§ Görev:
Aşağıdaki metin, kanun maddelerinin okunup oylandığı bir meclis tutanağından alınmıştır. Bu tutanağı son cümlesinden sonrasını yazarak sürdürür müsünüz?

Birden fazla suçun bir
arada işlenmesi halinde her suç için ayrı ceza uygulanır.
BAŞKAN - Madde üzerinde
söz talebi?.. Yok.
Maddeyi oylarınıza
sunuyorum: Kabul edenler... Kabul etmeyenler... Madde kabul edilmiştir.
28 inci maddeyi
okutuyorum:
Suç ve ceza tutanakları
MADDE 28. - Bu Kanunda
yazılı suçlara ilişkin idarî para cezalarına dair tutanakların düzenlenmesi ve
tahsiline ait usul ve esaslar Maliye Bakanlığının görüşü alınarak hazırlanacak
yönetmelikle düzenlenir.
BAŞKAN - Madde üzerinde
söz talebi?.. Yok.
Maddeyi oylarınıza
sunuyorum: Kabul edenler... Kabul etmeyenler... Madde kabul edilmiştir.
29 uncu maddeyi
okutuyorum:
Para cezalarının ödenme
süresi
MADDE 29. - Tahsilatlar
derhal yapılmadığı takdirde para cezalarının tutanağın tebliği tarihinden
itibaren otuz gün içinde ödenmesi gerekir. Otuz gün içerisinde ödenmeyen
cezalar iki katına çıkar ve ödeme süresi on gün daha uzar, bu süre içinde
ödenmeyen cezalar üç katına çıkar.
Süresinde ödenmeyen para
cezaları için 6183 sayılı Âmme Alacaklarının Tahsil Usulü Hakkında Kanun
hükümleri uygulanır.
Bu para cezaları, Maliye
Bakanlığının sayman mutemetlerine, mal sandıklarına veya Bakanlıkça yetkili
kılınmış personele ödenebileceği gibi banka, posta çeki veya kredi kartı ile de
ödenebilir. Maliye Bakanlığı kredi kartı ile tahsilat yapılmasına izin vermeye,
tahsilatın saymanlık hesaplarına aktarılmasına ilişkin süreleri ve diğer usul
ve esasları belirlemeye yetkilidir.
BAŞKAN - Madde üzerinde
söz talebi?.. Yok.
Maddeyi oylarınıza
sunuyorum: Kabul edenler... Kabul etmeyenler... Madde kabul edilmiştir.

§ Veri içeriği:
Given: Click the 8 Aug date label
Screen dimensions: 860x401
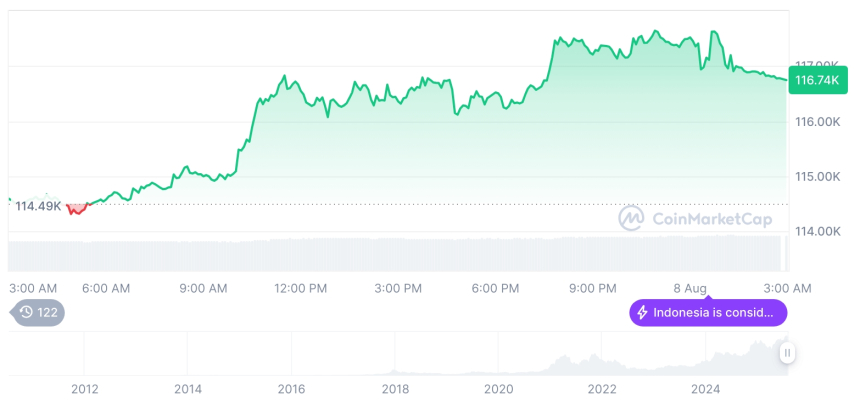Looking at the screenshot, I should point(690,288).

§ Beklenen yanıt:
30 uncu maddeyi
okutuyorum:
Para cezalarına itiraz ve
suçlarda tekerrür
MADDE 30. - Para
cezalarına karşı tebliğ tarihinden itibaren otuz gün içerisinde yetkili idare
mahkemesine itiraz edilebilir. İtiraz üzerine verilen kararlar kesindir.
Bu Kanunda belirtilen
suçların işlendiği tarihten itibaren bir yıl içinde aynı nitelikte üç defa suç
işlediği tespit edilen gerçek ve tüzel kişilere, işlediği suçların cezalarının
toplamının on katı para cezası verilir ve taşıt şoförünün yurt içi taşımalarda
ticarî araç kullanım belgesi, yurt dışı taşımalarda da uluslararası sürücü
sertifikası bir yıl süreyle askıya alınır.
BAŞKAN - Madde üzerinde
söz talebi?.. Yok.
Maddeyi oylarınıza
sunuyorum: Kabul edenler... Kabul etmeyenler... Madde kabul edilmiştir.
31 inci maddeyi
okutuyorum:
İKİNCİ BÖLÜM
İdarî Müeyyideler
Belge alma şartlarının
kaybedilmesi ve tahrifat
MADDE 31. - Yetki belgesi
alma şartlarından herhangi birinin taşınmadığının sonradan anlaşılması veya
faaliyet sırasında bu şartlardan herhangi birinin kaybedilip de verilen süre
içerisinde giderilmemesi halinde yetki belgeleri iptal edilir.
Yetki belgeleri, taşıt
belgeleri veya taşıt kartı üzerinde tahrifat yapan yetki belgesi sahiplerine
idarî para cezası verilir.
BAŞKAN - Madde üzerinde
söz talebi?.. Yok.
Maddeyi oylarınıza
sunuyorum: Kabul edenler... Kabul etmeyenler... Madde kabul edilmiştir.
32 nci maddeyi
okutuyorum:
ÜÇÜNCÜ BÖLÜM
Son Hükümler
Terminal
MADDE 32. - Düzenli
seferli yolcu taşımalarında kalkış ve varışların bir terminalden yapılması
esastır. Ancak yeri ve zamanı önceden belirlenen ve nitelikleri yönetmelikte
tespit edilen ara duraklarda da yolcu indirmesi ve bindirmesi yapılabilir.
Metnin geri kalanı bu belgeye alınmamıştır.